To better target, acquire, and retain customers, marketers need to use “data analytics, content marketing, and customer engagement,” according to Gartner Inc.
Here’s how that office furniture retailer increased its return on advertising spend by putting those words into action.
The retailer knew that to acquire new customers, it had to figure out better ways to find potential clients to target for its ads. To do that, however, meant the company needed huge amounts of intent—or in-market—data, LePage notes.
Intent data is data collected about online users’ activities—indicating some future action, or intent, such as ordering a product. When potential customers click through the web, their intents, preferences, and loyalties create impressions and marketers can then capture that data and act on it, according to LePage.
LePage offers an example: a person looking to furnish a new office may interact online in a variety of ways, such as browse through architectural sites for design ideas, visit various office retail sites to evaluate items or perhaps even do some comparative analysis on a product review site. All these actions signal that the consumer is actively browsing, researching or comparing the types of products online furniture retailers sell.
It is critical for retailers to get this data in (near) real time so they can target and engage with customers who have indicated active intent. If you’re a retailer trying to win a consumer who is going to decide to buy something in the next 10 minutes or 72 hours, immediacy is highly relevant, LePage says.
“For the office-furniture retailer, some 55% of its conversions occurred within 24 hours of the consumers seeing its last ad (notice I said ‘last’ ad; as a new company, up to 12 impressions were required to gain brand awareness among the retailer’s target audience),” he notes.

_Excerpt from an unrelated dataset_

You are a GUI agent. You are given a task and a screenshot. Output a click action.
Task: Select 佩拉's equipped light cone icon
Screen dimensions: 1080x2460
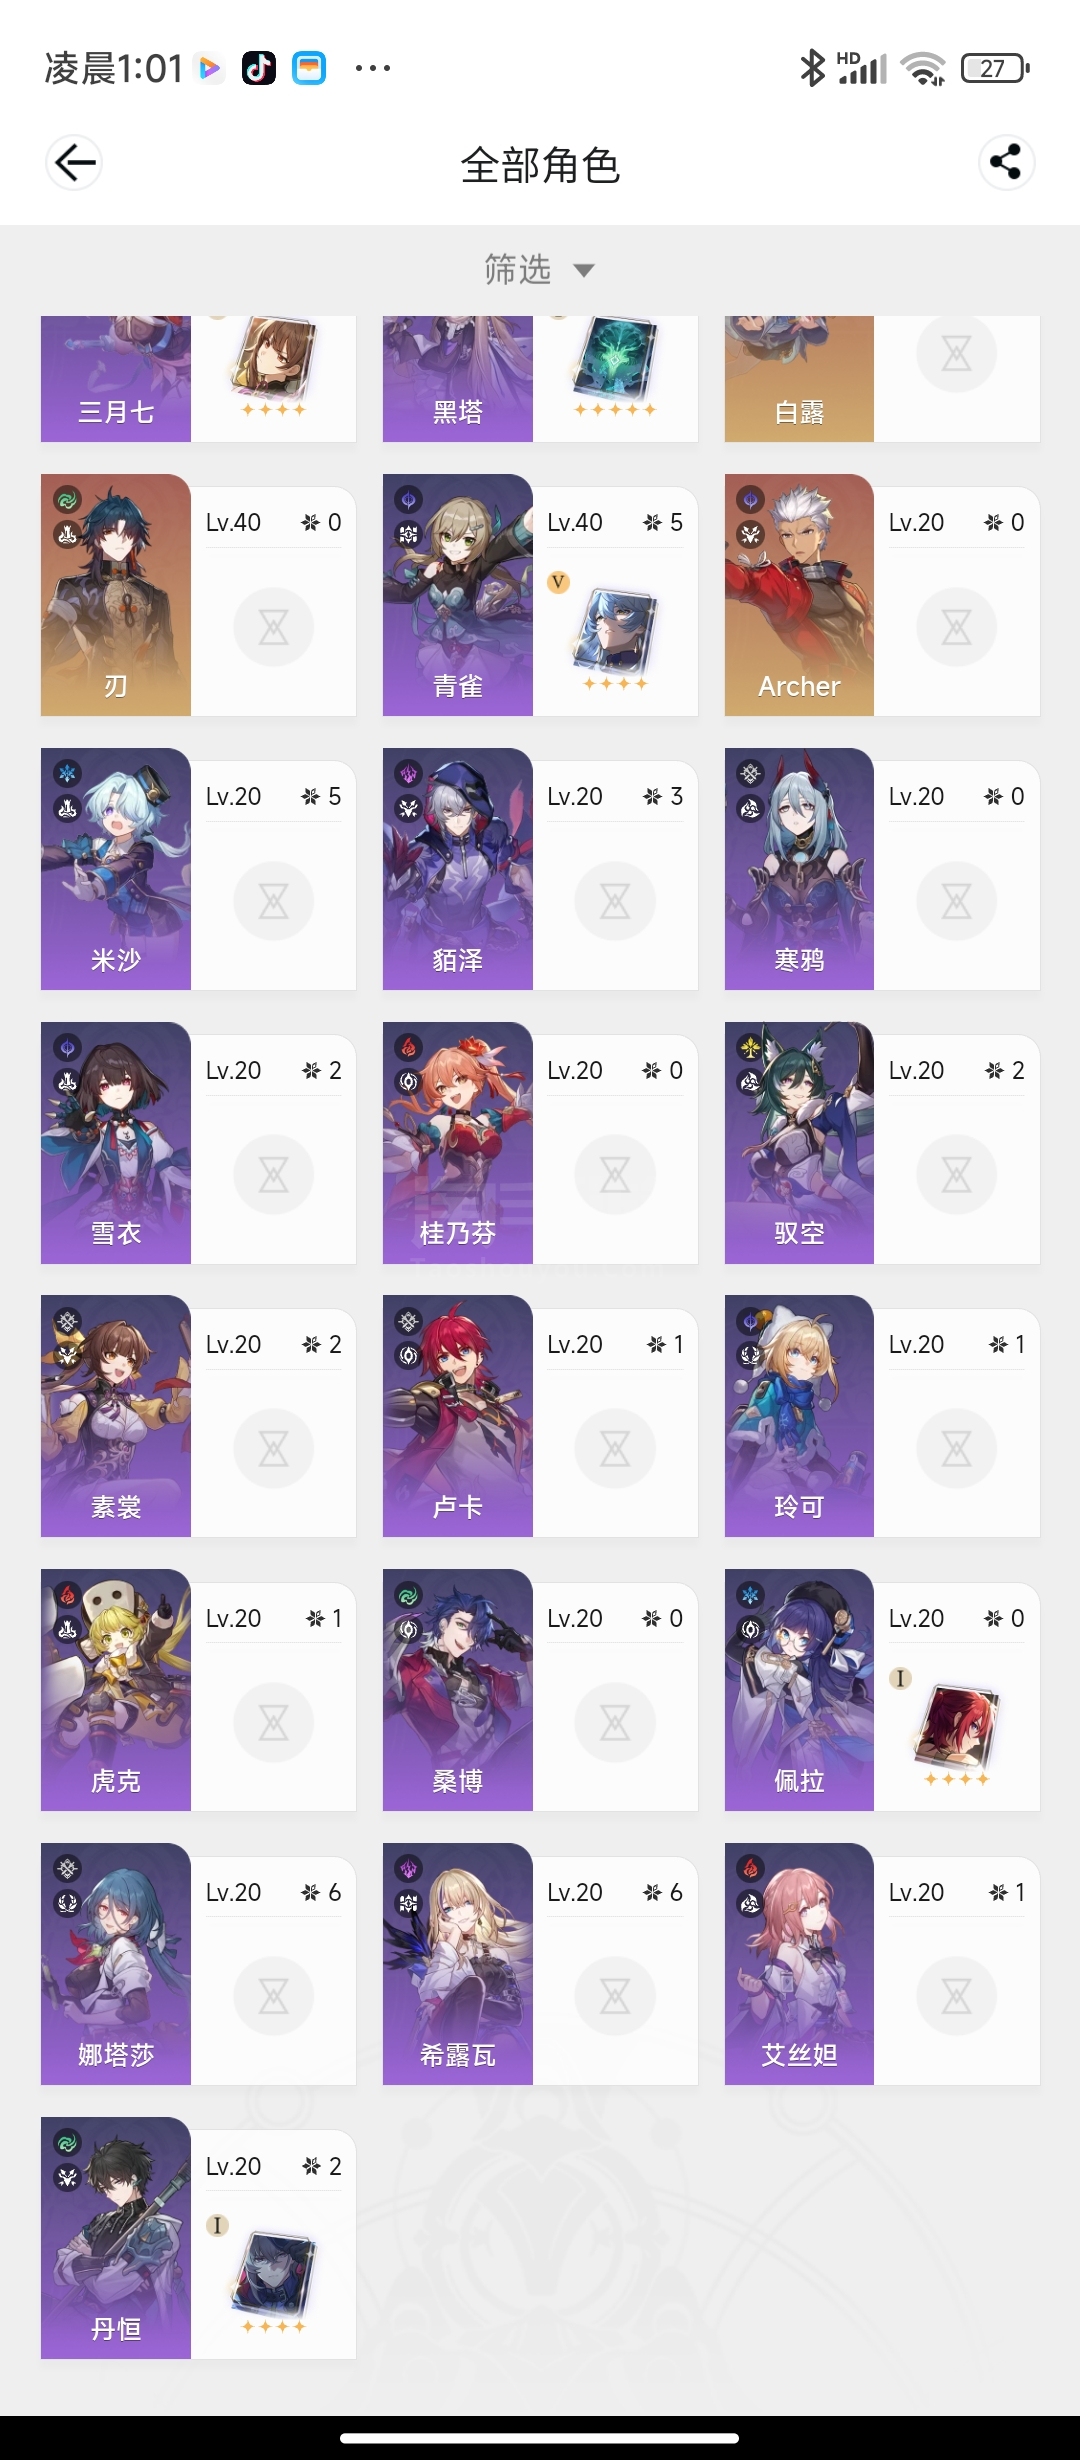[x=957, y=1730]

So the retailer only had 24 hours to message potential customers whose online behaviors indicated their intent to buy office furniture.
Another interesting yet important consideration that goes into consumer purchasing decision is the time of day. Customers pulled the trigger most often in the afternoon, the article notes.
That insight enabled marketers to tweak their campaign criteria, e.g., adjust the amount of money they were willing to spend on certain keywords and restrict the number of times a visitor is shown a particular ad when visiting a website “to ensure the most efficient buying and engagement costs,” according to LePage.
To be successful, retail CMOs should take a page out of the office furniture retailer’s catalog and forgo discounts and promotions in favor of capturing and using intent data, according to LePage.